Also how is your code organized is there one draw function or is the code to draw each object spread out? Maybe you're setting some state by accident when rendering that one particular model.

-potential energy is easily made kinetic-

I may have found the source of the issue. I was creating the Direct3D device using D3DCREATE_SOFTWARE_VERTEXPROCESSING. If I use D3DCREATE_HARDWARE_VERTEXPROCESSING the issue goes away.

Turns out it was not the object above that was causing an issue since when I removed it I was able to reproduce the slowdown with other models when they were partially outside the view frustum. I'm guessing that the clipping of many polygons using "software vertex processing" is very slow.

What do you think, does it sound like a likely cause of the issue?

Btw, thanks for the input so far, it is very much appreciated.

Infiinisearch, I have tested with different drivers and the result was the same.

You will get much greater performance with hardware vertex processing so it might become a non-issue. But does it still drop frame rate depending on the order of that model? Because that really is a strange issue. Also when you replaced that model and still got the slowdown did you use the same code to draw the new model?

edit - also how many vertices is the model/s causing the problem? And you said you duplicate it a few times? how many?

-potential energy is easily made kinetic-

You will get much greater performance with hardware vertex processing so it might become a non-issue. But does it still drop frame rate depending on the order of that model? Because that really is a strange issue.

No, any hint of the issue goes away with hardware processing but I'm not entirely convinced it is fixed since it was behaving pretty strange.

Also when you replaced that model and still got the slowdown did you use the same code to draw the new model?

I used the same shader code. The other models are drawn using "mesh->DrawSubset();", which as far as I can tell from looking at PIX calls the same functions as the 4 last functions I call in the render function I posted above.

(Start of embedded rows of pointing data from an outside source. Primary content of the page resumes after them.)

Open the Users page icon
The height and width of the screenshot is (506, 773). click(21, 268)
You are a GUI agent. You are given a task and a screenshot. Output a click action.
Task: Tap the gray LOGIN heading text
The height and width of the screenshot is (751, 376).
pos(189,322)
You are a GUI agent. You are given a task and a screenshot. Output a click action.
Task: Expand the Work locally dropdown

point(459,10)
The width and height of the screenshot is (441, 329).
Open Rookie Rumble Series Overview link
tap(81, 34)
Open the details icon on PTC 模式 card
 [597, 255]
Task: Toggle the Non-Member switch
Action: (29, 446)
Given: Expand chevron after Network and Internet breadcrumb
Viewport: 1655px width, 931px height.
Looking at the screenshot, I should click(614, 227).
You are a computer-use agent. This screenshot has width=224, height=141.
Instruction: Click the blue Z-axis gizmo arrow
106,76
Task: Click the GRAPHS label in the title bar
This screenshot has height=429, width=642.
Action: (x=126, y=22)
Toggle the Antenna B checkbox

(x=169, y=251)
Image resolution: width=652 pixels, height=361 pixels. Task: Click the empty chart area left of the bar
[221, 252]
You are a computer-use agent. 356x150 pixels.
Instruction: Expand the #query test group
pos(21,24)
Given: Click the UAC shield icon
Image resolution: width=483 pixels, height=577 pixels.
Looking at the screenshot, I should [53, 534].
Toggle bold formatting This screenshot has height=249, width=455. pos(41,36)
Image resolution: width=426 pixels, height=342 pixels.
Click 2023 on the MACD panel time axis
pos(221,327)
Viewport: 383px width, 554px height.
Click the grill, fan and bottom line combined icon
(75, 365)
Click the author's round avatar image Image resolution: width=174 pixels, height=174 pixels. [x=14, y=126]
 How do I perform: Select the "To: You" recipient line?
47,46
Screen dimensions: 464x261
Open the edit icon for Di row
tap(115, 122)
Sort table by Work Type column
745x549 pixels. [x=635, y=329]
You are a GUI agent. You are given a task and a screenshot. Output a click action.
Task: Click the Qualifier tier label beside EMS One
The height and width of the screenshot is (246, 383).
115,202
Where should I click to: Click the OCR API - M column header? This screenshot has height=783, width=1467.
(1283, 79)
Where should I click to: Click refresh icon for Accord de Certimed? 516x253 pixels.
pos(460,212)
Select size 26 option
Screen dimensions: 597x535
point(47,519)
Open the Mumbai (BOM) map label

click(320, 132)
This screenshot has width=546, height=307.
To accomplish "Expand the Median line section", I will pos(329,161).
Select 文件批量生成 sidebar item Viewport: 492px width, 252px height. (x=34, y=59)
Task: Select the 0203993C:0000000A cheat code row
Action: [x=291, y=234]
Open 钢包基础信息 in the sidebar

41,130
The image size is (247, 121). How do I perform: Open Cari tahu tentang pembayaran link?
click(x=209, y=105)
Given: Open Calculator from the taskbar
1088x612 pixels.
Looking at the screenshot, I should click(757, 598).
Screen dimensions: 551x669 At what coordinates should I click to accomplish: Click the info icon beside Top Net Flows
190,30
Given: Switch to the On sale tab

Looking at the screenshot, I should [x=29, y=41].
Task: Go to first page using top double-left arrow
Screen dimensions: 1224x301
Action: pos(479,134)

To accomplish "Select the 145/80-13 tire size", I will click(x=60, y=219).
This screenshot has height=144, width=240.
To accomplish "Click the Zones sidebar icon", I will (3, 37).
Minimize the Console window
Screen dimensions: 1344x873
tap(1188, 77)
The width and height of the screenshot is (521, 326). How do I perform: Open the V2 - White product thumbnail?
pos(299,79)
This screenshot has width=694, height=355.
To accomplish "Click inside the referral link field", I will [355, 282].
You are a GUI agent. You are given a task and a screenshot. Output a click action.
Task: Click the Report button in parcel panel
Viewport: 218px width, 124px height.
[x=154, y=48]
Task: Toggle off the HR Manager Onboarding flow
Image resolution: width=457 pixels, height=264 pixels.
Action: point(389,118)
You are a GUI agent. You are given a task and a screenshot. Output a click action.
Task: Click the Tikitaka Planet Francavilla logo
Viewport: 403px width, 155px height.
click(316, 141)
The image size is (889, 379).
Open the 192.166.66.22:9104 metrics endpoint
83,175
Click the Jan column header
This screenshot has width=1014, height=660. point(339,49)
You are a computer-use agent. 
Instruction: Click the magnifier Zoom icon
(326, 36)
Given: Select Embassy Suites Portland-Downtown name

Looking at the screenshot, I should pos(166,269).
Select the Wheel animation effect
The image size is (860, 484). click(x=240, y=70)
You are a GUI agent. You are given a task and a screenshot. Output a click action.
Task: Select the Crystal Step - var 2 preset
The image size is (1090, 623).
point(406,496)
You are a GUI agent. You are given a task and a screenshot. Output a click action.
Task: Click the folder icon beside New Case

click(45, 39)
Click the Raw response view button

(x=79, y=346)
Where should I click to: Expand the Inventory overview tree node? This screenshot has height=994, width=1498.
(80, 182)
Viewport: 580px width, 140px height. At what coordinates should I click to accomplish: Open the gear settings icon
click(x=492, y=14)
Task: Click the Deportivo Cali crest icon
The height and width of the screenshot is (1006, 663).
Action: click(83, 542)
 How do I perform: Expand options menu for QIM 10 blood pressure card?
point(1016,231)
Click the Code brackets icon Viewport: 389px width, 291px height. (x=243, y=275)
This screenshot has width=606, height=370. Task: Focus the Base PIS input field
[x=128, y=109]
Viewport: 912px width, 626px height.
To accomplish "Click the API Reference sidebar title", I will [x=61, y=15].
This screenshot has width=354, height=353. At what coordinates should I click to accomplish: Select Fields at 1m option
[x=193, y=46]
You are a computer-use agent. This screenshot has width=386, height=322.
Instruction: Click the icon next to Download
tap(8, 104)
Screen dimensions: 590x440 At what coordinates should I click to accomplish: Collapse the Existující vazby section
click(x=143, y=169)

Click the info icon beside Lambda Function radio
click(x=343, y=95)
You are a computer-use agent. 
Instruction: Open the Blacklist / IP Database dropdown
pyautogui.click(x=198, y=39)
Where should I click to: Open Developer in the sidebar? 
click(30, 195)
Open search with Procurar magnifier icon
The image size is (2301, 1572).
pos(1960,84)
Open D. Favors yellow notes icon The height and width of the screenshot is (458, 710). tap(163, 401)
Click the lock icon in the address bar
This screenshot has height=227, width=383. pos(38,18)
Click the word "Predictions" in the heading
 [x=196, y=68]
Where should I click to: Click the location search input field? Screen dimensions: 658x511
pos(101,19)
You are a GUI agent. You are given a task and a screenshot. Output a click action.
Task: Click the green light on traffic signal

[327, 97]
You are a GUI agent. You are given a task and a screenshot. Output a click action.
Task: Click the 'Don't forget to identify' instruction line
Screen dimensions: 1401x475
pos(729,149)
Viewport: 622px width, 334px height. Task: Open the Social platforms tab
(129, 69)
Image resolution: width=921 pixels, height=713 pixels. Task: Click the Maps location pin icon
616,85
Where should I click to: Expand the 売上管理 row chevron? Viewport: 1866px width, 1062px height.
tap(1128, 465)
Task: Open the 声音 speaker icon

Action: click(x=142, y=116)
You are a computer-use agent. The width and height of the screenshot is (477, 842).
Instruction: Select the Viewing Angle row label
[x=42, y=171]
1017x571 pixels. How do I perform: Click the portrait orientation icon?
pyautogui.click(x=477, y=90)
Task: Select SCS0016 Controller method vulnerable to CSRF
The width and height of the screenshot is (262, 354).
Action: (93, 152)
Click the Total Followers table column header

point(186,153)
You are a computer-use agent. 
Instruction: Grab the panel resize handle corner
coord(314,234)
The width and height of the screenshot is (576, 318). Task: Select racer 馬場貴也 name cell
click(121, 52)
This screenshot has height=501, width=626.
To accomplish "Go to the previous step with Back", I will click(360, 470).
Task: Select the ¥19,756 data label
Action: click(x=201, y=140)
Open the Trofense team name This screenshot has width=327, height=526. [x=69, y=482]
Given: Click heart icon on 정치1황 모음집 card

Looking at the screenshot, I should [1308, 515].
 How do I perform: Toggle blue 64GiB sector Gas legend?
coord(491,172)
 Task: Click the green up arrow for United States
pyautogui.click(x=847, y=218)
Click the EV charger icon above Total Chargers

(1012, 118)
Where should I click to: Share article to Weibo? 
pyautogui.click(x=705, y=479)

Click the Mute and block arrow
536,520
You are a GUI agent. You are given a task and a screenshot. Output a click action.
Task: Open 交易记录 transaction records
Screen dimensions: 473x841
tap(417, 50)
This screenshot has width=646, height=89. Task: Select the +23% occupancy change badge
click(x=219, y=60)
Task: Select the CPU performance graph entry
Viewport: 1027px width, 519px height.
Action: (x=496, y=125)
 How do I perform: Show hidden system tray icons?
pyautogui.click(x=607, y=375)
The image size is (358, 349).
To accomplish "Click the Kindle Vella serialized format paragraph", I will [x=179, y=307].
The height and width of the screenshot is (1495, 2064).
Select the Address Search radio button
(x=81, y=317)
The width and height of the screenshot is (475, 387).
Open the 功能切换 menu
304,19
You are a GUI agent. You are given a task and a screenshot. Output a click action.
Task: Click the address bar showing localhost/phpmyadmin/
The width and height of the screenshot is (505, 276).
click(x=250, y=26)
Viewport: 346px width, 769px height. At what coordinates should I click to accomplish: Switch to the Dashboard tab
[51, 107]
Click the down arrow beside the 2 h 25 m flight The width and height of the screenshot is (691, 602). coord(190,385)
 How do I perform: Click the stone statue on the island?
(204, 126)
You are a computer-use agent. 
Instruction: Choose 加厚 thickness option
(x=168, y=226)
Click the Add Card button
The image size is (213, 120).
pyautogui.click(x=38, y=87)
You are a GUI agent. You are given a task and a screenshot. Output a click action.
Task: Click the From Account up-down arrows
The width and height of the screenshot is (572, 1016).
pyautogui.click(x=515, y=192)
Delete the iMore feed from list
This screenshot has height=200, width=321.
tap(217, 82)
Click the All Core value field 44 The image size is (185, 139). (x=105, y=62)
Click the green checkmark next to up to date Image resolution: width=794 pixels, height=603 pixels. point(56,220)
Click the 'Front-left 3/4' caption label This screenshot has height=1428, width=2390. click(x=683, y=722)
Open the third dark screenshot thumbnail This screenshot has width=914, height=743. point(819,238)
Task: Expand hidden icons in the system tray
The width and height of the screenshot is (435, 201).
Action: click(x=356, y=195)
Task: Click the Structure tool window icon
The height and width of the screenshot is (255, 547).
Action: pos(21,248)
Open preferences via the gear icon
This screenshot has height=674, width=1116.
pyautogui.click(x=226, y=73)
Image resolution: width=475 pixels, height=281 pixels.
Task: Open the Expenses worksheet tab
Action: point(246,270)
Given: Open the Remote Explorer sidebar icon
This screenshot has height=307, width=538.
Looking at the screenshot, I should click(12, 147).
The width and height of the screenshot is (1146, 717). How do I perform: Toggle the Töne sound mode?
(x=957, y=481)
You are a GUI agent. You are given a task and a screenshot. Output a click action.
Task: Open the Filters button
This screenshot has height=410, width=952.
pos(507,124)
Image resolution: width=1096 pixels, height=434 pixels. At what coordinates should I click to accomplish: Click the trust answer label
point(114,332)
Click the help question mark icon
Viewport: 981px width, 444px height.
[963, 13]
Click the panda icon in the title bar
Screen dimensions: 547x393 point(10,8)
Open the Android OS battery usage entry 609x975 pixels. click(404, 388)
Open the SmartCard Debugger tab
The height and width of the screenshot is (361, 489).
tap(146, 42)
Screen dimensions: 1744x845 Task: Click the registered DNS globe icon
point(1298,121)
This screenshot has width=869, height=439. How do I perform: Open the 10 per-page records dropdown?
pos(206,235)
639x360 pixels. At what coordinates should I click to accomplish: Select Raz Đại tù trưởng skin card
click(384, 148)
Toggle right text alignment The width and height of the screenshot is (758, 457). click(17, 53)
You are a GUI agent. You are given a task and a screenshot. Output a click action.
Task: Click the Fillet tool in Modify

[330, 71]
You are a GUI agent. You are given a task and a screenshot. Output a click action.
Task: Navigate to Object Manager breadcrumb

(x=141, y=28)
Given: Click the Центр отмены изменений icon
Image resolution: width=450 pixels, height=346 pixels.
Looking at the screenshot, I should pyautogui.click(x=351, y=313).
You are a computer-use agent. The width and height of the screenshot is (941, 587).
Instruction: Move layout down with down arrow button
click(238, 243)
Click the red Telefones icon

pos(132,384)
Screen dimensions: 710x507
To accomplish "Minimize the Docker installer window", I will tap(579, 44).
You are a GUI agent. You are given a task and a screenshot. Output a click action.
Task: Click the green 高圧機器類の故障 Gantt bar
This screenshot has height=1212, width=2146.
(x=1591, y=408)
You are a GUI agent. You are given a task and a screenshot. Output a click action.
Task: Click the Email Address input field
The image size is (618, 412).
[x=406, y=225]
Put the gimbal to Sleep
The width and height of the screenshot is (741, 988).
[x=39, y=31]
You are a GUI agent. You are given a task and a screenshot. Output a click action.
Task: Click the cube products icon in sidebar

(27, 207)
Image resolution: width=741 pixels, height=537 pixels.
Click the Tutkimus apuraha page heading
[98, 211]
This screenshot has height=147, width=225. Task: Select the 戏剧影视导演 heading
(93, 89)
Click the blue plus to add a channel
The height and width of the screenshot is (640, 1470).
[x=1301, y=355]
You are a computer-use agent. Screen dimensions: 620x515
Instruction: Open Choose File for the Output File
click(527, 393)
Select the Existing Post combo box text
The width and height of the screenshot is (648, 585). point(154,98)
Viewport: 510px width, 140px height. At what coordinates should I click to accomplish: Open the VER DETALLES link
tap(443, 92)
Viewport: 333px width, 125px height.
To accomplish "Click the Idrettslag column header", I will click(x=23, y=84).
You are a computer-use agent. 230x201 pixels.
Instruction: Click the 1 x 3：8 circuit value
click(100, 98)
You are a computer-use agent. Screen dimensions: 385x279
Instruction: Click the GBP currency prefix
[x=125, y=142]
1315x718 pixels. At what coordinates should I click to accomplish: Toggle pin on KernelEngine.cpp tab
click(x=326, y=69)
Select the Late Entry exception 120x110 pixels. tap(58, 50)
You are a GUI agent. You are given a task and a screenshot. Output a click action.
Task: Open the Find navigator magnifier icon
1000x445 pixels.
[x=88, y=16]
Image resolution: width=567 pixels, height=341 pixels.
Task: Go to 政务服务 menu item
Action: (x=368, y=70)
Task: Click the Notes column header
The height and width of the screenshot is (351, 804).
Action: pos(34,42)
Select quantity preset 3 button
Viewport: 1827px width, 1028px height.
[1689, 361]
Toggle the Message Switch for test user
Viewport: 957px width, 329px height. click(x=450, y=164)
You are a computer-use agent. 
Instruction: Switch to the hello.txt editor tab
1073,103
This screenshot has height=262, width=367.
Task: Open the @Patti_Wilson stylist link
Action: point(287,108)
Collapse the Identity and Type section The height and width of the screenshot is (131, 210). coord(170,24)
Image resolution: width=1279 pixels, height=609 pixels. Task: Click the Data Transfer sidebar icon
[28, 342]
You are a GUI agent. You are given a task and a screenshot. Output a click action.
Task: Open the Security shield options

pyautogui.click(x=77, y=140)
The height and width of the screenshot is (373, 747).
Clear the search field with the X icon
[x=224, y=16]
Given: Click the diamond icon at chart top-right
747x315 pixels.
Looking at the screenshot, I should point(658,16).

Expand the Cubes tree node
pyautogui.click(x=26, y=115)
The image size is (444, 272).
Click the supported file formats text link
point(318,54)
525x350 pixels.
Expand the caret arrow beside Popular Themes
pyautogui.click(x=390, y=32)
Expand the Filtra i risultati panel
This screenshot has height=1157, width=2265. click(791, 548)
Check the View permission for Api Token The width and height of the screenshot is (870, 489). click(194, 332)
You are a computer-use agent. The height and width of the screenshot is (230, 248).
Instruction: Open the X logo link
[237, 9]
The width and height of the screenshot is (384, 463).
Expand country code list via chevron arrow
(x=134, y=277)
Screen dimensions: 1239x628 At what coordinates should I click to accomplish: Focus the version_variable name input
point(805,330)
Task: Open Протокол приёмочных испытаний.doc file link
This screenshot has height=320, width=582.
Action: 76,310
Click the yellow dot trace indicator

edit - also how many vertices is the model/s causing the problem? And you said you duplicate it a few times? how many?

I was rendering a model with about 800 faces and 461 verts 35 times in the same spot.

The batchmodel that I initially though was causing the problem was a single model of about 8000 faces and about 12000 verts.

Still trying to figure this out, I have stripped the project down to its bare minimum to render the objects and I can still reproduce the issue.

If any of you would like to take a look and see if you can reproduce the issue then here is the Visual Studio 2012 project with the .x object included (72 kB total):

http://www2.zippyshare.com/v/mI5AarI7/file.html

It should be ready to build if you just set the directories for the directx SDK on your computer. There is also an already built .exe in the Release folder.

The camera is controlled with WSAD, if you go backwards slightly you will see the object cross over the far clipping plane. At that point you will see the fps (in the upper left corner) go down drastically if the behavior is the same as for me.

You can try changing the device creation to use "D3DCREATE_HARDWARE_VERTEXPROCESSING" to see if the issue goes away.

Of course, if there are any debugging gurus out there that have a few minutes to spare to determine if this is actually a bug that would be great. :)

If the problem went away with hardware vertex processing, you haven't got any problems..

It sounds like a simple "CPU does no justice here", which is why we have got GPUs :)

I would just leave it be, and be happy it works now - unless you need software vertex processing for some reason?

.:vinterberg:.

If the problem went away with hardware vertex processing, you haven't got any problems..

It sounds like a simple "CPU does no justice here", which is why we have got GPUs :)

I would just leave it be, and be happy it works now - unless you need software vertex processing for some reason?

Yeah I might have to leave it be. I'm considering rewriting my engine to use Directx 11 anyway so a lot of things will probably change. Thanks for the input.